My Mom, Becky Jean, died on this day 15 years ago. One wonders who she would be today, and would she recognize her son? Becky Jean raised twin boys by herself, before the man who became my father came along. We were stereotypically poor, living off of government cheese & a prayer
Becky Jean. Cosmetologist, red nails and long blonde hair. Ashtrays brimming with the lipstick kissed Misty's & Pall Malls which would take her life at 43. The women who cared for her during that long comatose hospice stay took their cigarette breaks outside the door.
The irony, too much to bear, I just buried my head in an old Stephen King book I found lying around, in-between reading the Gospel of John to her, in her slumber. Sometimes a lady would come and play the harp.
It was the summer after Bible college. 22. I had no prospects. No Churches wanted me. Saddled with student debt I wondered if I had made a mistake and derailed my life. I wondered if I had heard God wrong. I spent that summer in the hospice with my Mom. Church made her weep.
One Sunday I decided to visit my Uncle's rather conservative Church. All I had to wear was the Harley Davidson shirt I had on at the hospice. After Church a 'lil tie wearing fascist threw a football at my back. I think God sees you in the midst of the thin and sparse.
Mom and Dad were Bikers. Dad still rides his '79 Shovelhead. He's on his way to Sturgis as I write. Mom rode a '69 Triumph Sprint...modified. Both were Red. Some bikers wear denim vests over their leather, an all American blue sky backdrop for patches.
Bikers wear their beloved dead on them. On their very person. And I wear my Mother on mine. A black and gold patch with a cross, the years she sojourned earthbound, and the words "RUNN'N FREE"

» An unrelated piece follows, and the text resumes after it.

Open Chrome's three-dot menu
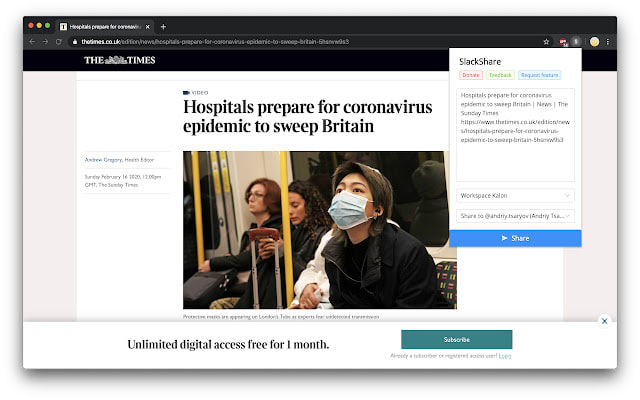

When somebody dies you realize that
nothing matters.
Everything matters.
What's lost to her child is the chance to know her as she really was, rather than the way my foggy memory paints her.

I know she loved her boys. She could shoot a deer with her Kentucky long rifle and butcher it. We ate a lot of venison. She sewed dresses out of buckskin.
Wove baskets. Made jewelry. Instilled a love of reading in her boys. Was fearsome and fiery. Her fingers dripped with turquoise. She drove a gold '79 Thunder Bird. We sang all the Rock classics, her backseat chorus.

She'd like the garden I planted this year.
Becky Jean.
1962-2005.
Running Free.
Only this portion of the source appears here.